HARK! The e-brokers have arrived! Access is granted and affordable! Surely this must level the playing field??
And somehow inequality in the market increased? How is that possible? #TheProblem
No, to really democratize the market, we need a hero! Or an app. Someone to steal from the rich and give to the poor. "A bow-and-arrow Bernie Sanders!"
You make trading free, and... inequality increased even more?!?
@jonstewart I think the episode's description of Payment for Order Flow is excellent - does a great job illustrating how this relatively unknown part of the market works. #TheProblem
@jonstewart "How fucking invincible do you have to feel to name the place where you conduct your least transparent business dealings 'dark pools'?! Thank you for your order, I'll just take it down to my chamber of schemes..." ROFL.

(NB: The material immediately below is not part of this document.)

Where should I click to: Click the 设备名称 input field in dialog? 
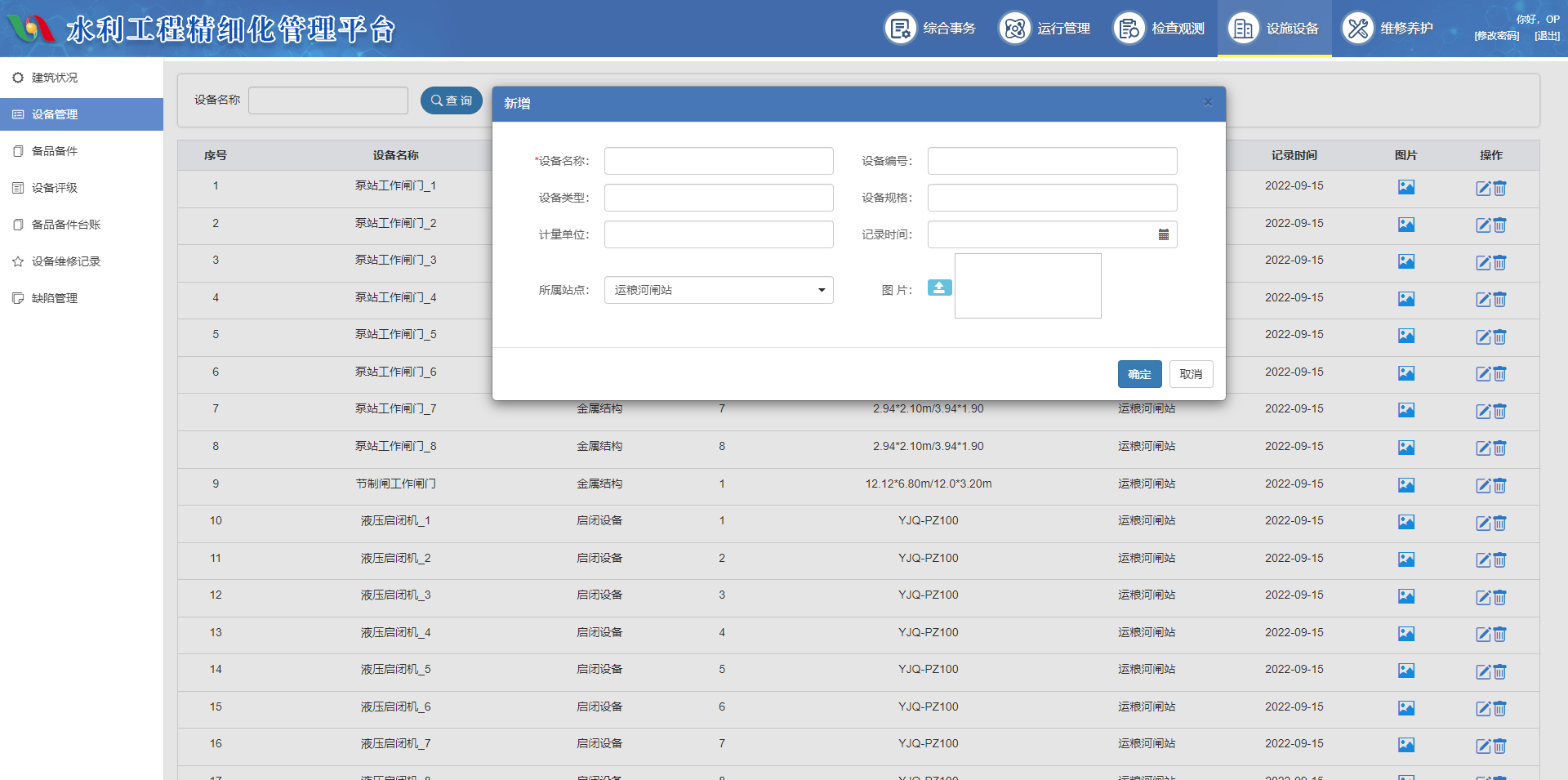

I love that @jonstewart highlighted Citadel's 2004 letter against payment for order flow. I wrote about this several times - they made the same arguments against it we make today:
"Why would Robinhood halt buying GME not selling it?"
This is the crux of the issue. Why was the buy button turned off? Why did retail lose, when they had been right, and Robinhood, Apex, Citadel and other firms were protected?
"If this sounds insane, it's because it's insane."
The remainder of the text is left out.